Dalam rezim totaliter PKT, keputuasan dibuat oleh segelintir individu, dipilih sendiri oleh otoritas sebelumnya. Populasi umum tidak dikonsultasikan, juga tidak ada persetujuan atau permintaan mereka. Selain pencucian otak yang sistematis, pembangunan ekonomi telah menjadi “dasar hukum” lain bagi pemerintahan PKT.

Namun, “dukungan ekonomi” ini mulai runtuh karena bisnis asing memindahkan jalur produksi mereka keluar dari Tiongkok, satu demi satu, karena kekhawatiran atas kenaikan biaya tenaga kerja, peraturan lingkungan yang lebih ketat, dan ketidakpastian perang dagang antara Tiongkok dan Amerika Serikat. Krisis virus Corona hanya mempercepat langkah relokasi semacam itu.

Menurut laporan dari Nikkei Asian News pada tanggal 22 Juni, Samsung Electronics, Hyundai Motors, Kia Motors, dan LG Electronics memindahkan produksi dari Tiongkok dalam upaya mengurangi ketergantungan yang membuat mereka rentan terhadap kombinasi kompetisi lokal, gesekan geopolitik, dan hambatan ekonomi. Hyundai Motors sementara menangguhkan operasinya di pabrik di Beijng yang mampu menghasilkan 300.000 kendaraan per tahun. Afiliasi Kia akan mengakhiri produksi mobil bermerek Kia di pabrik Provinsi Jiangsu akhir bulan ini. Pembuat peralatan LG Electronics baru-baru ini memindahkan semua produksi kulkas yang terikat dengan Amerika di sebuah fasilitas di Provinsi Zhejiang ke Korea Selatan.

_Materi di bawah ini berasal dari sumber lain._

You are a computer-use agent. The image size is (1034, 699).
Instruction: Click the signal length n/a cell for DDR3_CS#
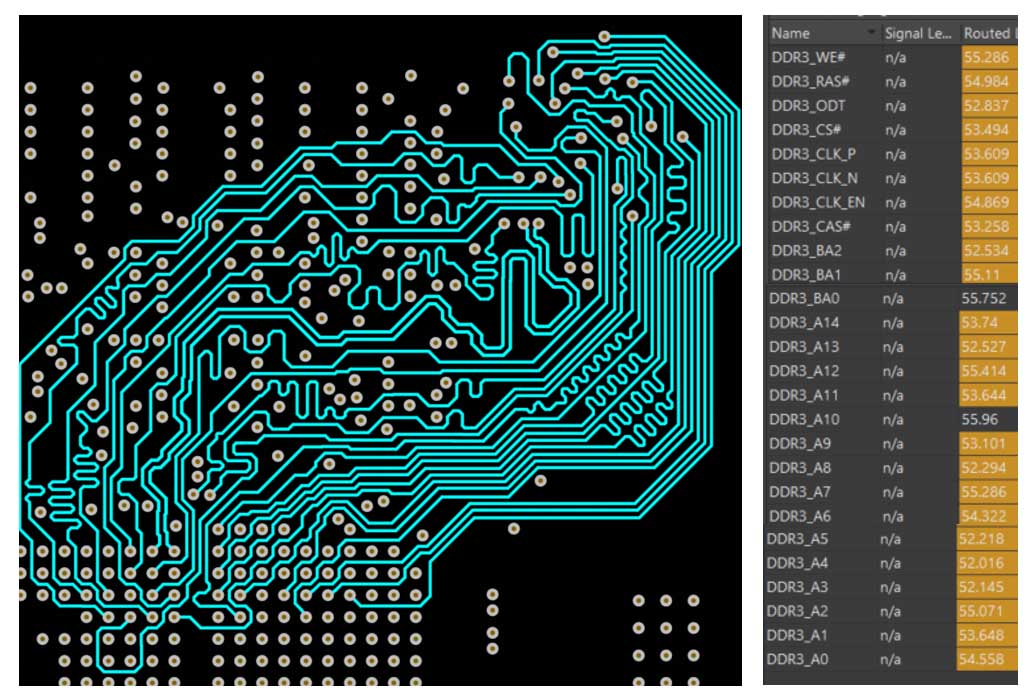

Hingga Mei, setidaknya 180 perusahaan Taiwan telah membawa kembali manufaktur dari Tiongkok, menginvestasikan NT $ 751 miliar (US $ 39,01 miliar) di tanahnya sendiri.

Survei yang dilakukan oleh UBS, sebuah bank Swiss, menunjukkan di antara lebih dari 1.000 responden dari eksekutif senior perusahaan besar dari Amerika, Tiongkok dan Asia utara (misalnya, Jepang dan Korea Selatan), 76% perusahaan Amerika, 85% perusahaan Asia utara, dan bahkan 60% perusahaan Tiongkok mengatakan mereka telah pindah atau berencana untuk memindahkan beberapa produksi keluar dari Tiongkok.

Pemerintah-pemerintah Barat juga menyadari kerapuhan ekonomi Tiongkok dan keruntuhan rezim PKT yang tidak dapat dipercaya, khususnya ketidaksepakatan mengenai asal-usul pandemi, dan menyatakan keprihatinan besar atas bahaya serta kerentanan rantai pasokan mereka untuk produk-produk penting di negara seperti Tiongkok, yang tidak mengikuti prinsip dan nilai etika yang sama ketika menjalankan bisnis.

Semua ini merupakan indikasi bahwa era Tiongkok sebagai “Pabrik Dunia” akan segera berakhir, dan ekonominya, yang sebagian besar bergantung pada investasi dan ekspor asing, sedang menuju kehancuran.